Cuando llego a Gonzar soy de los primeros y hay camas de sobra ¡Yupy, puedo elegir! Siento que he muerto y he resucitado, porque estoy en el cielo. Como un bocadillo con más hormigas, aunque cada vez quedan menos y las que quedan están medio muertas. También miro mis ampollas. Tengo una en el pie derecho, debajo del dedo gordo. Decido atravesarla con un hilo. Mis vecinos de al lado me observan en silencio mientras lo hago. Creo que no les gusta el espectáculo. Cuelgo mi ropa después de lavarla. No tengo pinzas, así que la tiendo usando para ello nudos que arrugan la ropa ¿Por qué no dicen esos maravillosos folletos que me dieron en la asociación de amigos del camino de Santiago en Bilbao que hay que traer pinzas?

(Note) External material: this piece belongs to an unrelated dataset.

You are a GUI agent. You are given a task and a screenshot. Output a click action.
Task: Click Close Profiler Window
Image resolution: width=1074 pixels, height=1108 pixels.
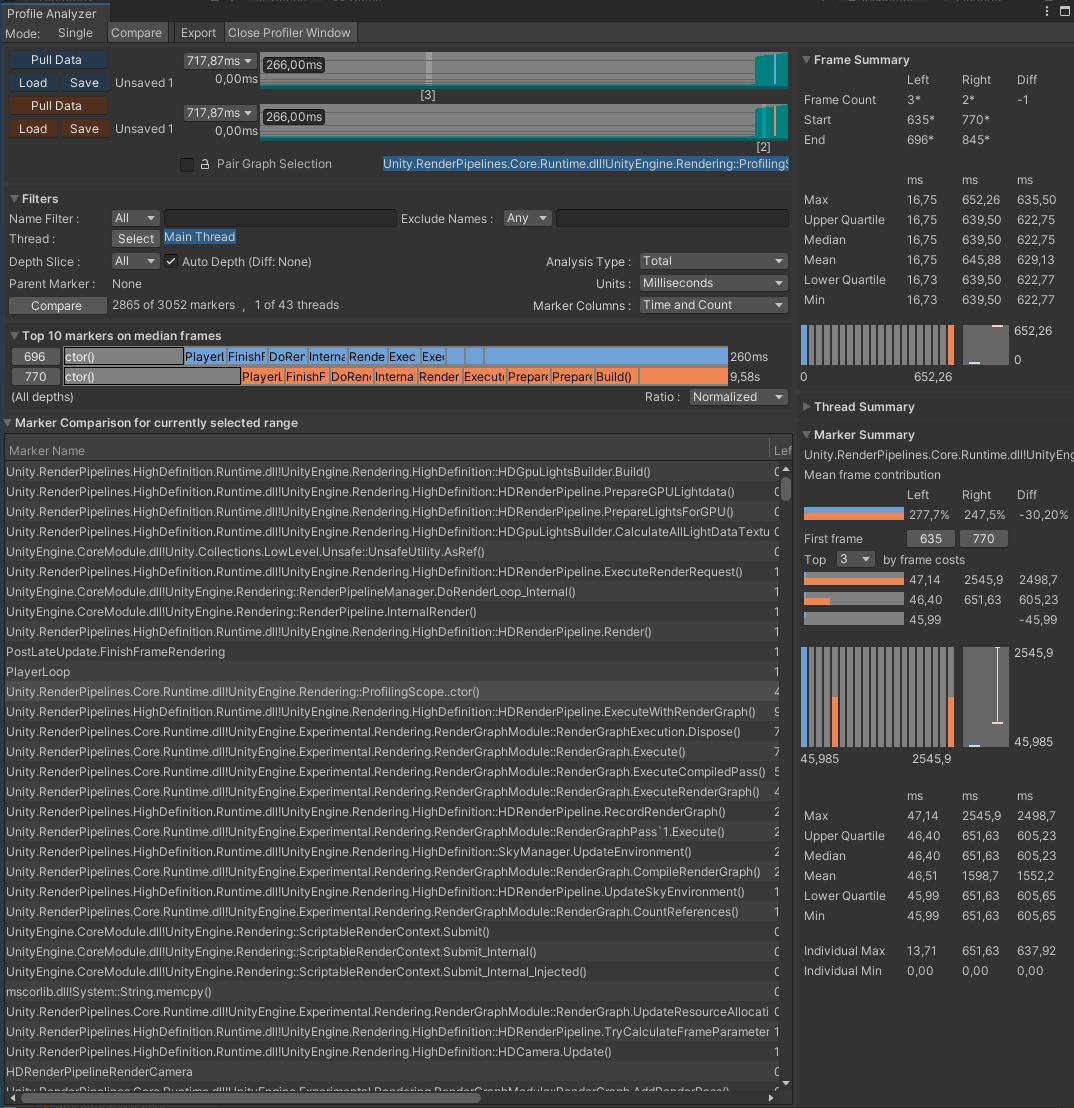[289, 32]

Gonzar es un típico pueblo gallego. Salgo a dar un paseo y hago fotos a todo. La iglesia me gusta mucho. Me recuerda a la iglesia de Taizé, en Francia, en la que está enterrado el padre Roger. Veo en un terreno una gallina seguida de cerca por sus pollitos. Me recuerda al pueblo, a mí mismo cuando era pequeño. Solía perseguir a los pollitos de mi tía Nica (hermana de mi tía Petra y de mi madre). Me llamaban mucho la atención, los cogía en mis manos y los acariciaba, y a veces los llevaba al pesebre donde tenían pienso y, agarrados de las patas, los metía de cabeza en él para que comieran. Como es lógico, algunos de ellos acababan muriendo. Al ver esos pollitos, algo en mí de ese niño cogepollitos renace. Intento sacarles una foto. Ellos, tanto la gallina como los pollitos, se alejan. Yo me meto un poco en el terreno donde están, buscando un buen ángulo. En ese momento, unos perros ladran y decido salir de donde estoy. Continúo por la calle donde iba andando, pero un hombre, sin duda el dueño de los animales, mira enfadado hacia donde yo estoy y me dice que me vaya. El que va delante de mí, un peregrino extranjero, cree que se refiere a él y no sale de su asombro, pues no sabe por qué le echan de una calle pública a él, que encima no ha hecho nada. Pero yo creo que es a mí a quien se refiere. Hago un gesto que significa: “tranquilo, ya me voy”, y doy media vuelta. Qué vergüenza, pillado como un vulgar niño que juega a engañar a los adultos. Y es que no somos tan diferentes de cuando éramos niños. Tenemos los mismos miedos y deseos que entonces, y en cuanto el ligero barniz de la educación desaparece, aparece el pequeño Jesusín de antaño corriendo para coger pollitos.
Hoy el camino ha sido duro. No he conseguido imaginarme ni un momento que ella estaba junto a mí. Tal vez porque prefiero imaginármela sonriente, como ayer, sin sufrir. De todos modos, estés donde estés, buenas noches también a ti.